Task item. Replace "Find the location of" with "Determine the position of" in the entries, starting at the beginning of the entries and ending at the line containing "x-tick-label: -40 is", and reproduce those lines otherwise unchanged. Omit the pictures from the output.

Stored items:
------

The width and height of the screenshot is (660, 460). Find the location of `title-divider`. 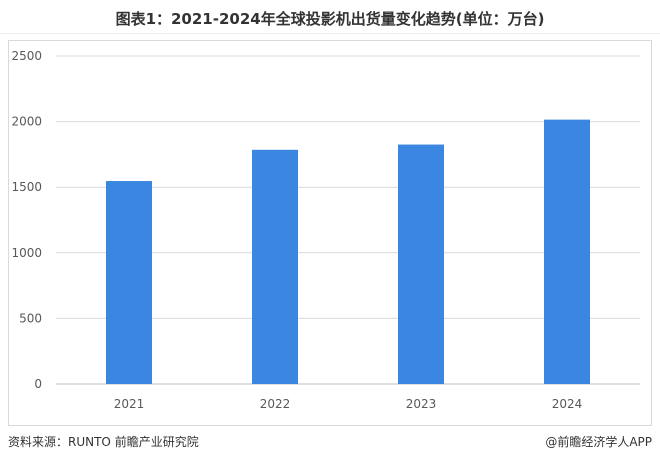

title-divider is located at coordinates (330, 34).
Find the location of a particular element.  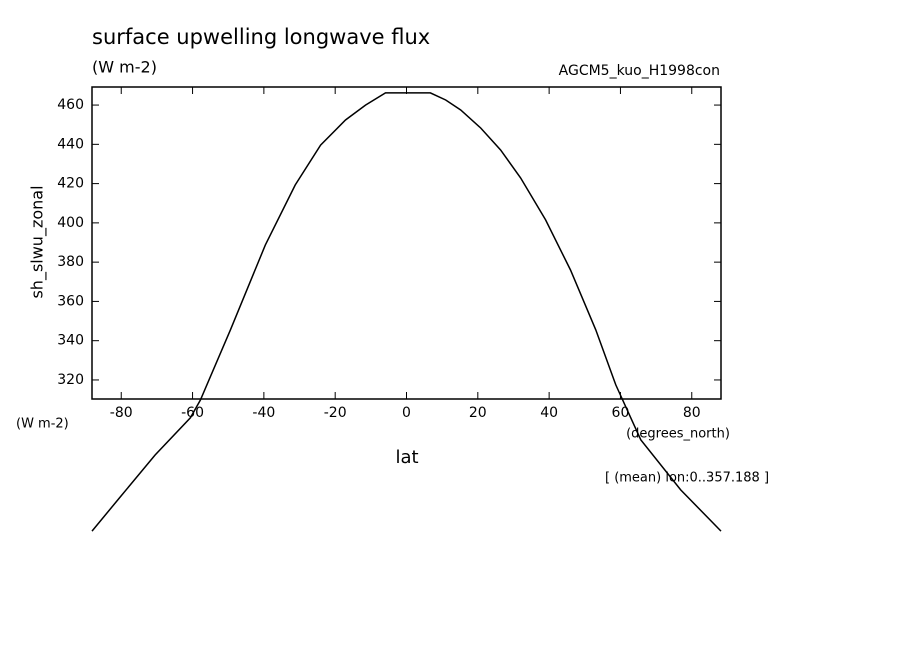

x-tick-label: -40 is located at coordinates (264, 413).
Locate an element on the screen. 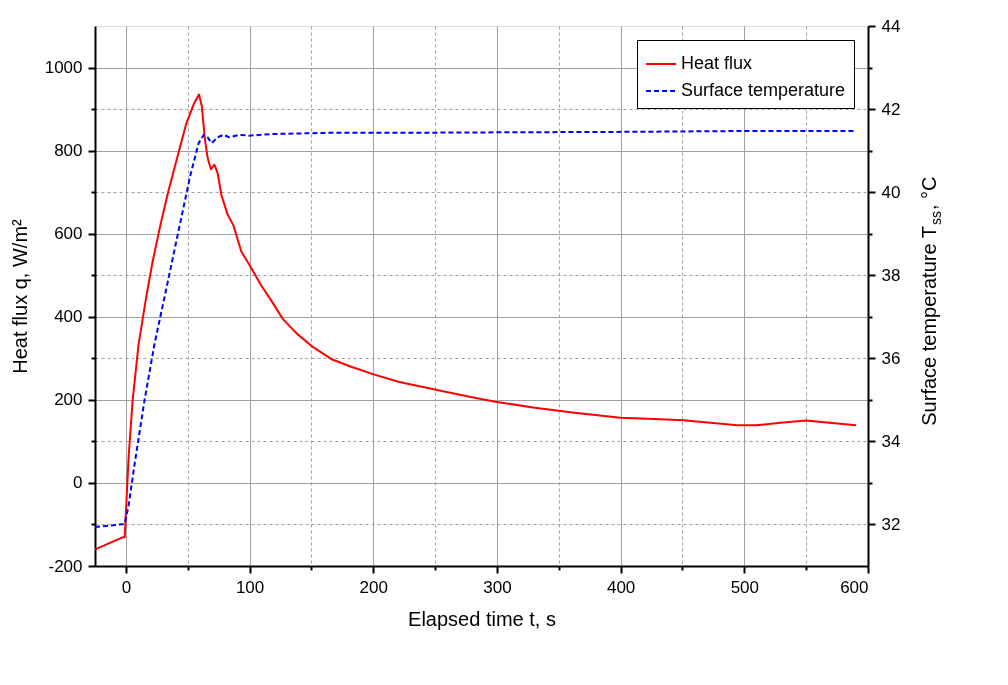 The height and width of the screenshot is (685, 1008). y-tick-label: 200 is located at coordinates (68, 400).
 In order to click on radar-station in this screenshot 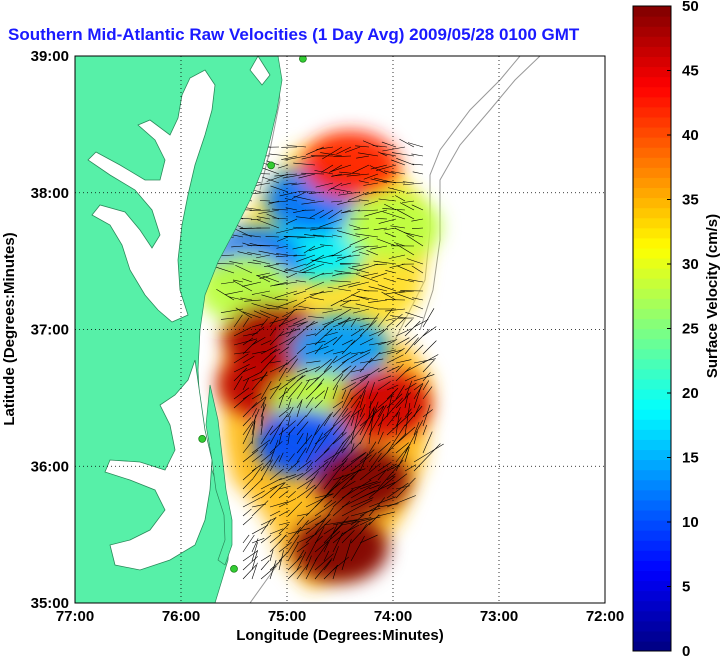, I will do `click(234, 568)`.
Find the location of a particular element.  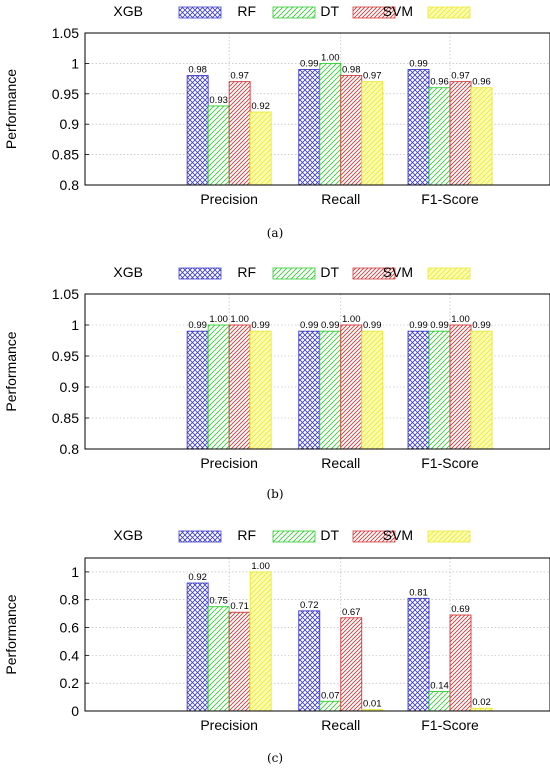

y-tick-label: 0.2 is located at coordinates (70, 683).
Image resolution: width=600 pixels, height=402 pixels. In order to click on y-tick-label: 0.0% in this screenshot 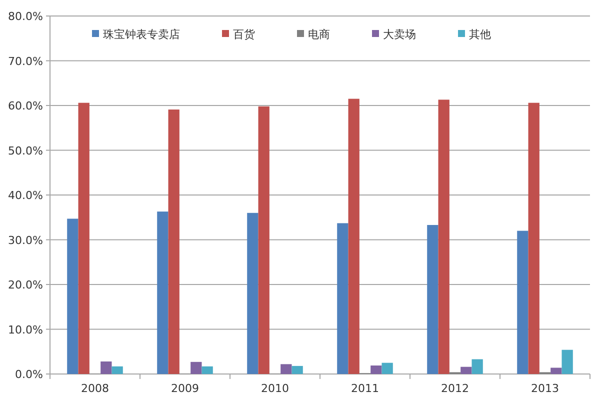, I will do `click(29, 374)`.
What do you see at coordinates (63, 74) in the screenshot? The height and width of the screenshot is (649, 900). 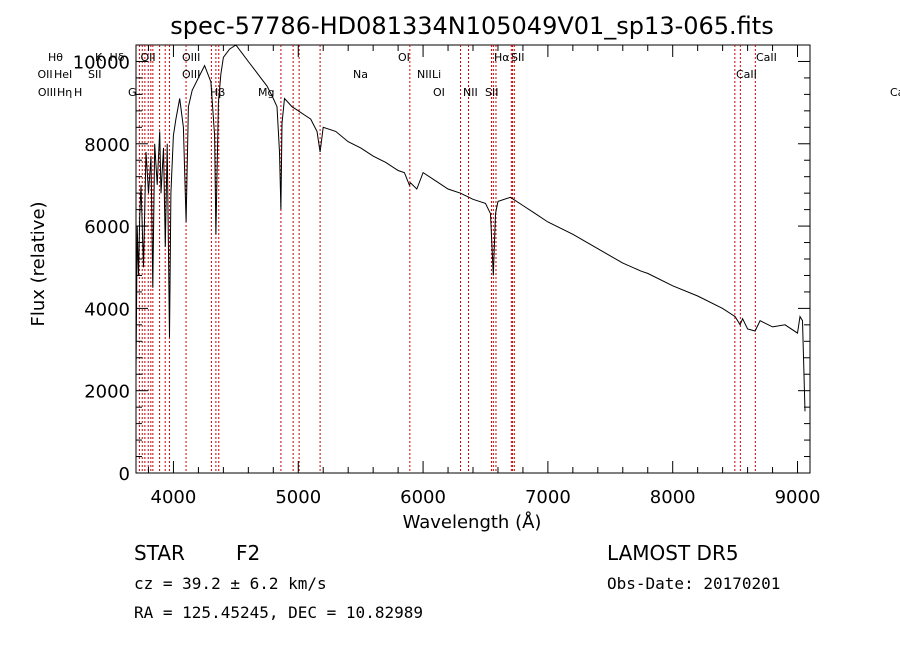 I see `emission-line-label: HeI` at bounding box center [63, 74].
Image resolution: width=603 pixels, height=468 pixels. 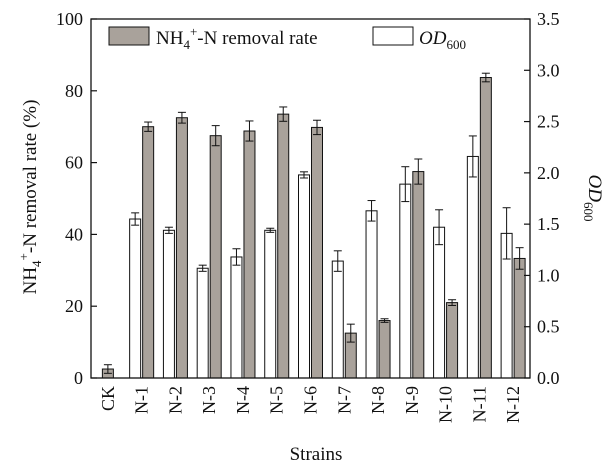 I want to click on category-label-N-8: N-8, so click(x=378, y=400).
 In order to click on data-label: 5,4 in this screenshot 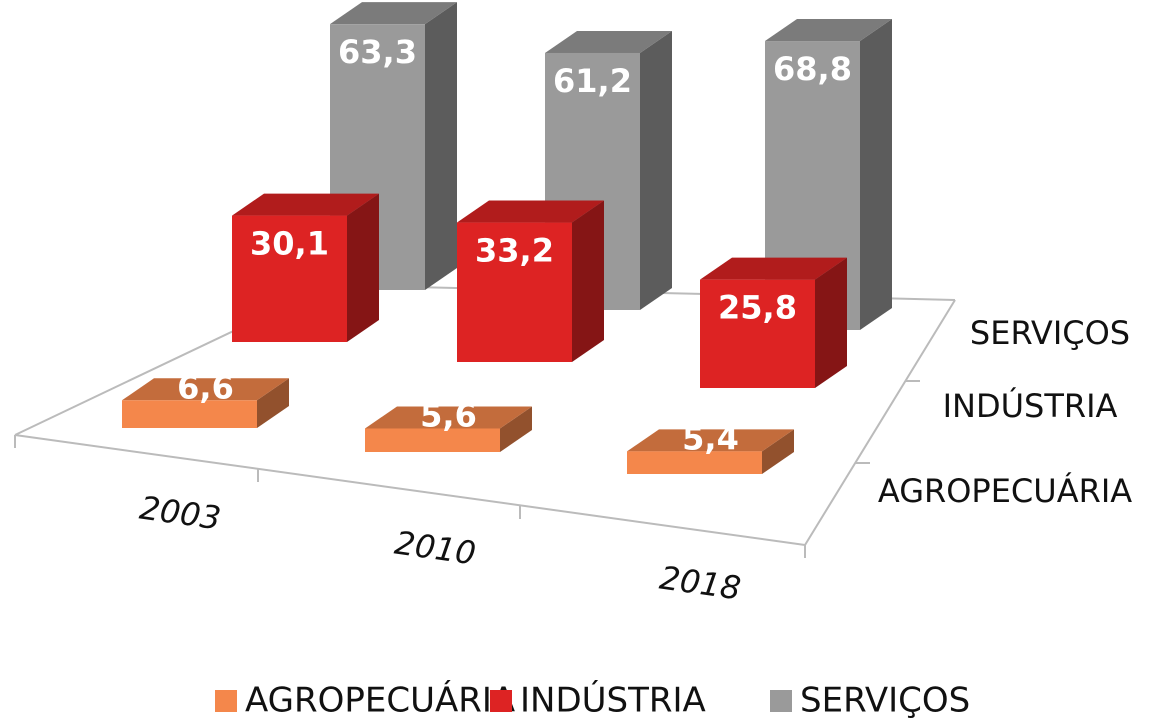, I will do `click(710, 438)`.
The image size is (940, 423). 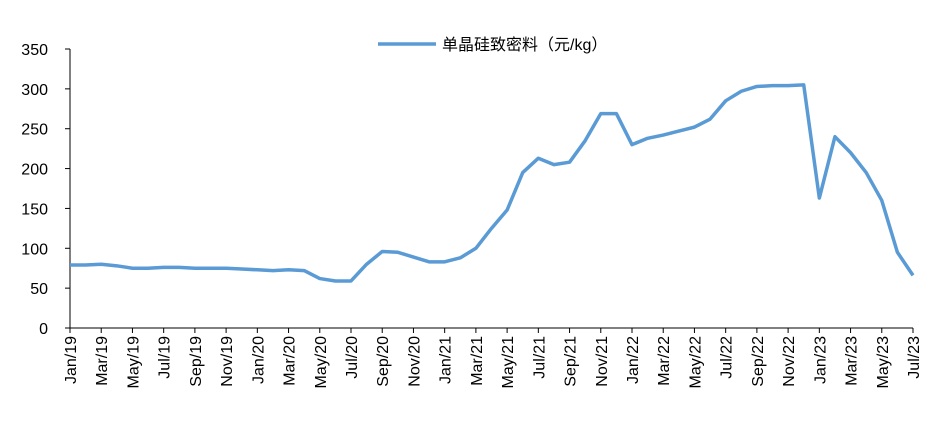 I want to click on x-tick-label: Jul/20, so click(x=352, y=358).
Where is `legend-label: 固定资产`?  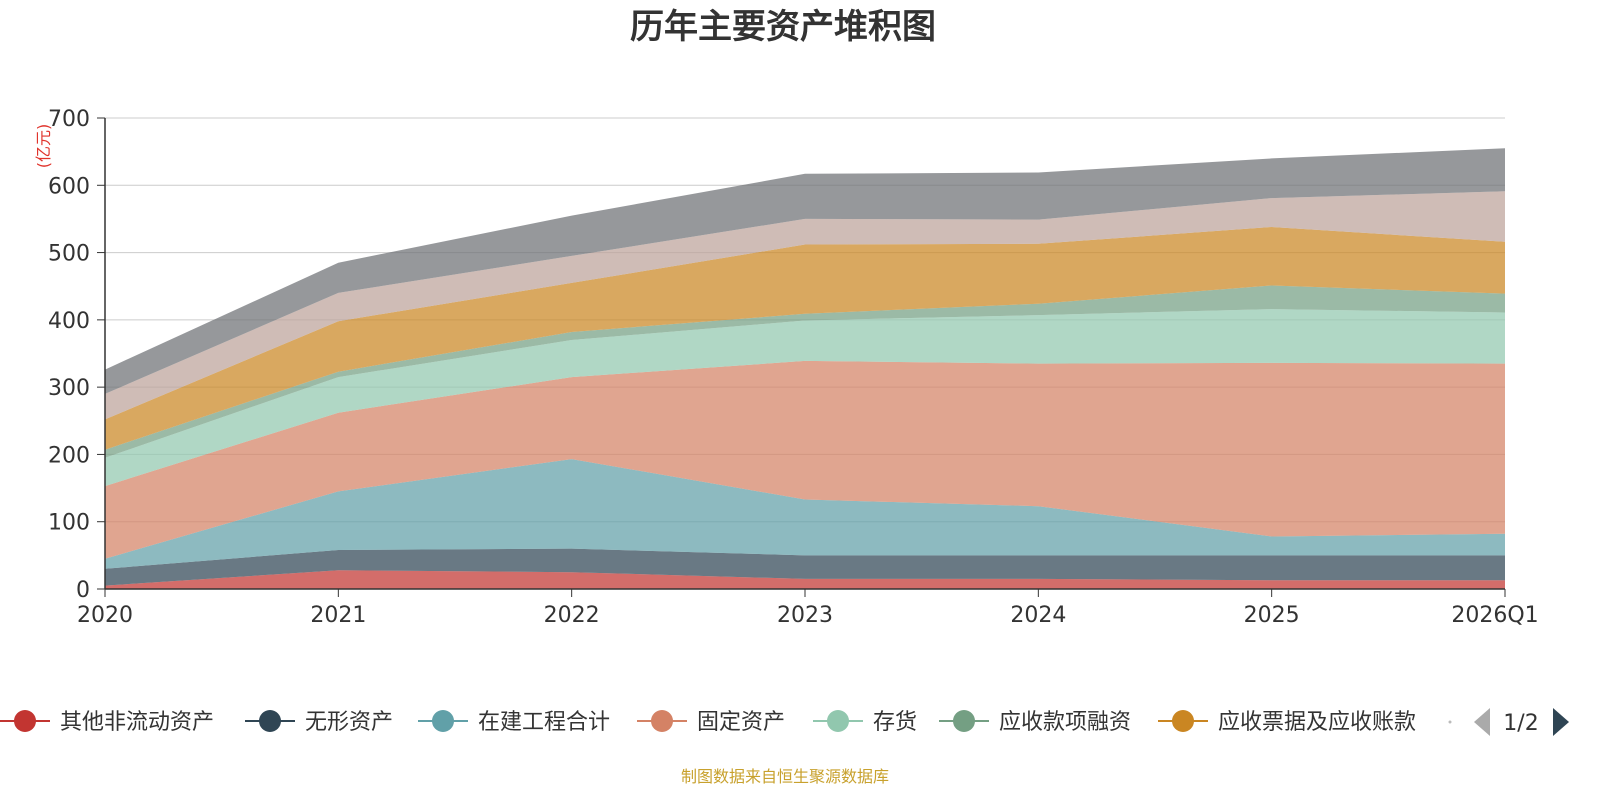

------

Output of the exercise.
The width and height of the screenshot is (660, 460). Determine the position of `title-divider`. 

title-divider is located at coordinates (330, 34).
Determine the position of a particular element.  

x-tick-label: -40 is located at coordinates (264, 413).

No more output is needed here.